Can I get that to go?

Posted: July 24, 2018 in Uncategorized

So, after a late night watching Shark Week, I started my Monday at the Doctors office with a lunchtime treat of some fluids, anti-nausea juice, and other assorted cancer fighting cocktails pumping into my unchiseled chest. 

I have had enough fluids to fill Lake Erie in the last few days. The result of this is the fact that I suddenly have the bladder of a baby hamster, I have to go pee like every 47 seconds. 

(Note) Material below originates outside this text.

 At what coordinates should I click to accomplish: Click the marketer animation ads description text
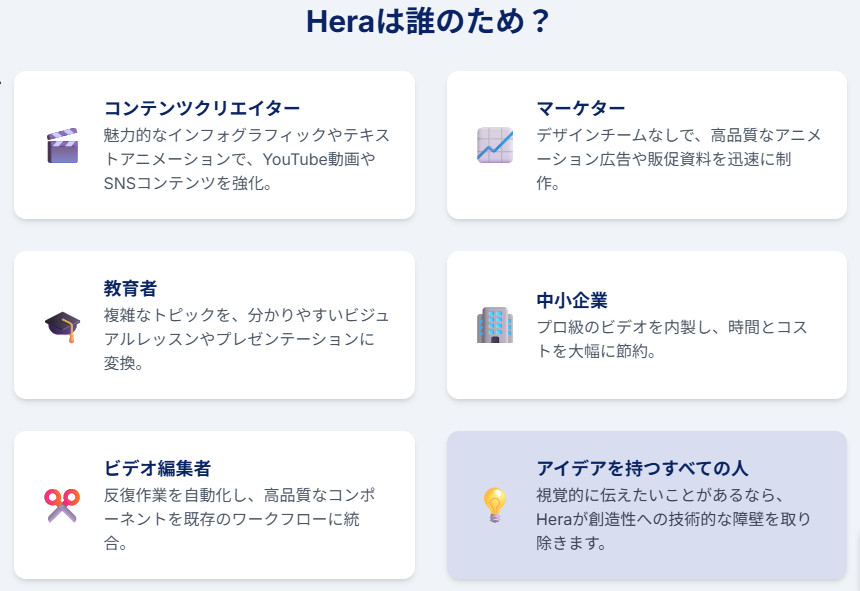click(678, 159)
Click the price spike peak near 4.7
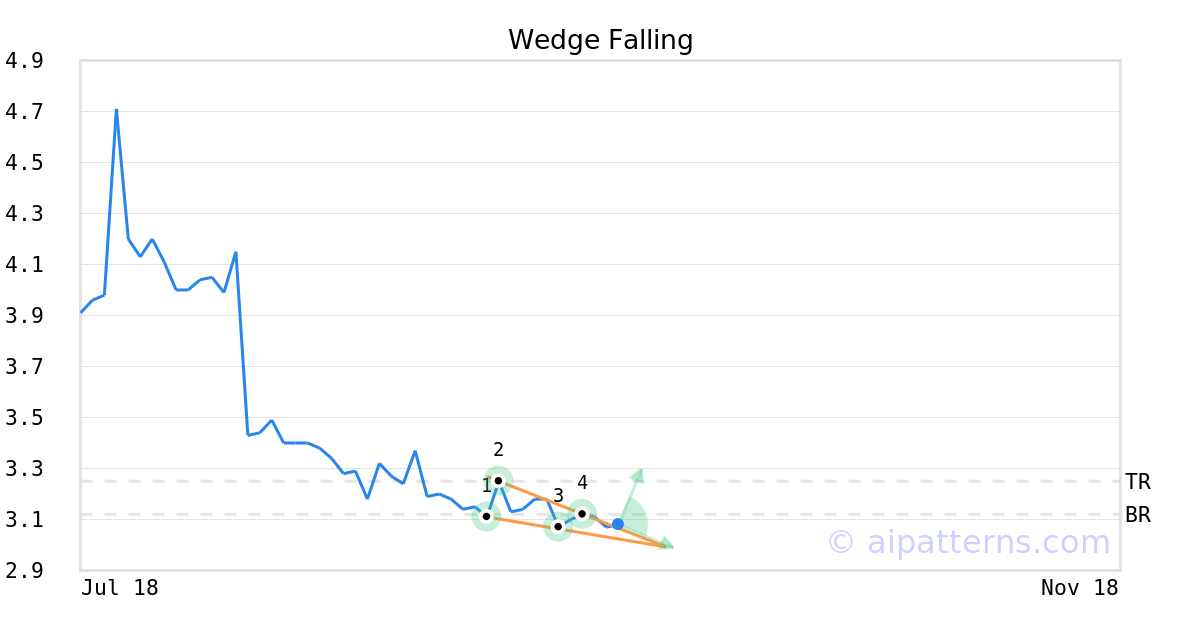 (x=116, y=110)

I’m realizing how important hydration is, maybe that’s why Jesus made such a big deal about living water. 

Stay hydrated kids! 

After some time in the big comfy chair, it was time to leave and just like my favorite Chinese restaurant, the Oncology clinic sent me home with a to go platter (without the egg roll). I have a lovely pump attached to me. It is pumping 3 different chemo drugs into my body. It is housed in a case that looks like a semi-stylish European man bag. 

It has been  a little awkward getting used to having a dude purse attached to my chest. It makes normal everyday things like the bathroom, bedtime, and ballroom dancing a little tricky. But, I’m getting used to it. I’m imagining that the pump is a top secret attaché that holds classified documents essential to the survival of the free world. So I’ve been trying to be stealthy despite the fact that I’m in a medication induced stupor. 

I know I’ve probably watched entirely too many spy movies. But, I’m happy to report that the package is safe.